Discrimination is the sticking point on several fronts, including who gets hired, who receives services, and which organizations draw funding. While the Obama camp addressed the first two issues last week, whether queer faith-based programs like those of the Metropolitan Community Church will have an equal shot at funding remains in question.
MCC, which has about 227 churches nationwide, has not received any funding under the Bush administration because denominational leaders feared they would be disqualified by the requirement that organizations adhere to abstinence-only teachings, known in the guidelines as being "ABC" compliant. The Reverend Dr. Cindi Love, MCC's executive director, said that even after she attended two government training sessions so the organization could properly apply for money, she and her colleagues became convinced that the application would automatically be rejected.

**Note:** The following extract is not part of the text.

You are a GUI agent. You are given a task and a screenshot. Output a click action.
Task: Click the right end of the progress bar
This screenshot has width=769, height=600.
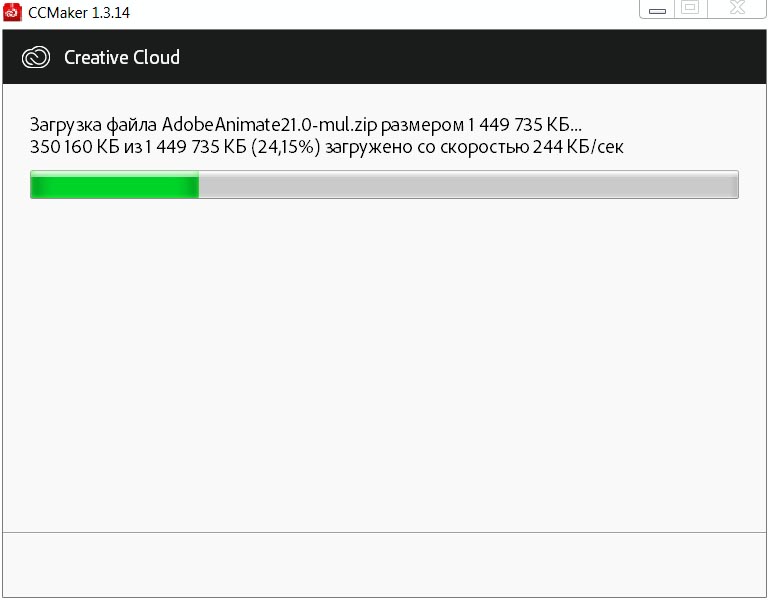733,184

They had hoped to get funding for a program that works with crystal meth users to reduce their incidence of HIV infection. "The truth is, if you say you're ABC compliant, then you can get money," she said. Love cited recent studies released that conclude abstinence-only programming has been largely ineffective and added, "We just don't know whether Obama is going to follow what has been support of something that simply doesn't work."
However, Love sees the same need as Obama and thinks there's a place for governmental and faith-based collaboration.
"Churches are the largest mobilized volunteer force in the world. I think it would be hard to imagine that you could actually deal with a pandemic in the absence of churches being involved," she said, noting that religious organizations provide about 50% of AIDS health care services in Africa.
Despite the funding roadblocks MCC has come up against, Love believes government money should be made available to any religious organization that can adequately provide the services, even those that use abstinence-only guidelines.
"Those people are still providing, shelter, hospice, feeding programs and clothing programs, trips to doctors," she said. "If faith-based money is going to be made available to churches, it should be made available to any church that has a legitimate delivery mechanism for compassionate care regardless of their statement of faith or their methodology in working with people who are afflicted."
She calls herself cautiously optimistic about the program Obama announced last week. "I want to believe that Senator Obama really grasps that in the absence of highly effective intervention in the lives of people who have HIV/AIDS, who are caught up in poverty and crystal meth, he really can't begin to do what he says he wants to do, which is to heal our country."